### [あなたの課題]
• a. 遺産分割協議と法定後見制度についての文章を読み、次の問いに答えてください。
(i) 遺産分割協議が成立するためには何が必要ですか。
(ii) 不十分な判断能力のまま遺産分割協議に参加すると、どうなる可能性がありますか。
(iii) 判断能力を欠く(または不十分な)当事者は何と呼ばれますか。
• b. 遺産分割協議と法定後見制度についての文章を、最後の文の後から書き継いでください。

被相続人が残した財産がある場合は、それらの財産は相続人全員の共有に属するものとされており、各相続人に分割するには遺産分割協議を経る必要があるとされています。
 
  ここで、遺産を分けるための遺産分割協議が成立するためには、相続人全員の合意が必要ですが、そのためには、相続人全員が十分な判断能力を有している必要があります。
 
  例えば、相続人の中に認知症、知的障害、精神障害などの理由で判断能力の不十分な人がいる場合には、これらの人たちを保護・支援して適切に遺産分割協議を進める必要があり、不十分な判断能力のまま遺産分割協議に参加すると、後になって無効と判断される可能性があります。
 
  このような場合に遺産分割協議を適切に進めるには、民法の定める「法定後見制度」を利用すると安心です。
 
 
  法定後見制度とは、判断能力を欠く(または不十分な)当事者(これを「制限行為能力者」といいます)がいた場合、親族等が家庭裁判所に対し、後見人選任の申立をし、その後見人の関与(代理または同意)のもと、様々な法律行為を有効に行えるようにするための制度であり、制限行為能力者の保護・支援制度とされています。

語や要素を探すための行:
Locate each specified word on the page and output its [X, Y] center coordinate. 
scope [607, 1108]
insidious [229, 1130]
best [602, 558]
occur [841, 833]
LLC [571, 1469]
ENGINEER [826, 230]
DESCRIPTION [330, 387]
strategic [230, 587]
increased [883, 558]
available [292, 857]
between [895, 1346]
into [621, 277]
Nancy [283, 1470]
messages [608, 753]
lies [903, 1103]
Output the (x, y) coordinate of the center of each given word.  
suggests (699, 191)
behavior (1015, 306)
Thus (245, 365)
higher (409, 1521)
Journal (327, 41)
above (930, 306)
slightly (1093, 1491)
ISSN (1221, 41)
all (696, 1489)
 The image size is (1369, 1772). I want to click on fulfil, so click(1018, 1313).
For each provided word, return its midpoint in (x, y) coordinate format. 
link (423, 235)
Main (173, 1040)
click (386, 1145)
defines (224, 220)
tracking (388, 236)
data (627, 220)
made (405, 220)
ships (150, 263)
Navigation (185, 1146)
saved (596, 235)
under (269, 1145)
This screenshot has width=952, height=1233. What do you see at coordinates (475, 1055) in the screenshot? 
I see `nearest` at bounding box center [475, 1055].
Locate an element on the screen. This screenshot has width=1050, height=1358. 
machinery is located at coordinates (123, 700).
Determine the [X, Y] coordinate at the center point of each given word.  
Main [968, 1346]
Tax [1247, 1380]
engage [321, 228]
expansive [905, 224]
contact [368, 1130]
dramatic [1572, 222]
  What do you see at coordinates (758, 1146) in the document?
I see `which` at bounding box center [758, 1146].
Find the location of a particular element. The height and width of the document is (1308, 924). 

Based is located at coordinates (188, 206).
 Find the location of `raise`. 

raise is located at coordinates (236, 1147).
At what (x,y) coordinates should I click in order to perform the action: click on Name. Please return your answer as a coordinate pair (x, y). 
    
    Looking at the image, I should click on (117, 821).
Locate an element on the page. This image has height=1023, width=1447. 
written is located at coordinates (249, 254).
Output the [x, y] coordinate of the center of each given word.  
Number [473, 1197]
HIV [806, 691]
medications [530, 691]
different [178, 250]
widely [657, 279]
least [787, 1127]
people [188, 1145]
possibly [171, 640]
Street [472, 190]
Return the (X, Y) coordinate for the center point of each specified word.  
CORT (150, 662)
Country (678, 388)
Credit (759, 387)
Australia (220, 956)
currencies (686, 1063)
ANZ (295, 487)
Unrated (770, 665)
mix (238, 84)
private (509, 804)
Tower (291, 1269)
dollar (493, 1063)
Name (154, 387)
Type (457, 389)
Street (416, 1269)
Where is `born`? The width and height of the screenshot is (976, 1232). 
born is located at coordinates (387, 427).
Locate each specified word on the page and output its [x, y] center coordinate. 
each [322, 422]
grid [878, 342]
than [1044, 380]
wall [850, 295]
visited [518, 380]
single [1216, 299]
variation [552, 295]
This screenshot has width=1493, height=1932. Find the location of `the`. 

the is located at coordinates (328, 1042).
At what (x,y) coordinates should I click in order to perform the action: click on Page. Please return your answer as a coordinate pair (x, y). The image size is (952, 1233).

### [演習の解答]
• a.
(i) 相続人全員の合意
(ii) 後になって無効と判断される可能性がある
(iii) 制限行為能力者

• b.
  なお、後見人の種類は、判断能力のレベルに応じて、「成年後見人」(判断能力を完全に欠いている人のための後見人)、「補佐人」(判断能力が著しく不十分な人のための後見人)、「補助人」(判断能力が不十分な人のための後見人)に分かれます。
 
 
  したがって、相続人の中に、認知症にり患している高齢者など、協議の内容を理解できないと思われる人がいた場合、当事者間で遺産分割協議をする前に、家庭裁判所に対し後見人選任の申立をした上、後見人の関与のもとで遺産分割を行うほうが良い場合もあります。
 
  もっとも、どのような場合がこれに該当するのかは、事案に応じて考えるべきことであると思いますし、具体的に取るべき手続についても、ケースバイケースですので、迷ったら弁護士に相談されることをお勧めします。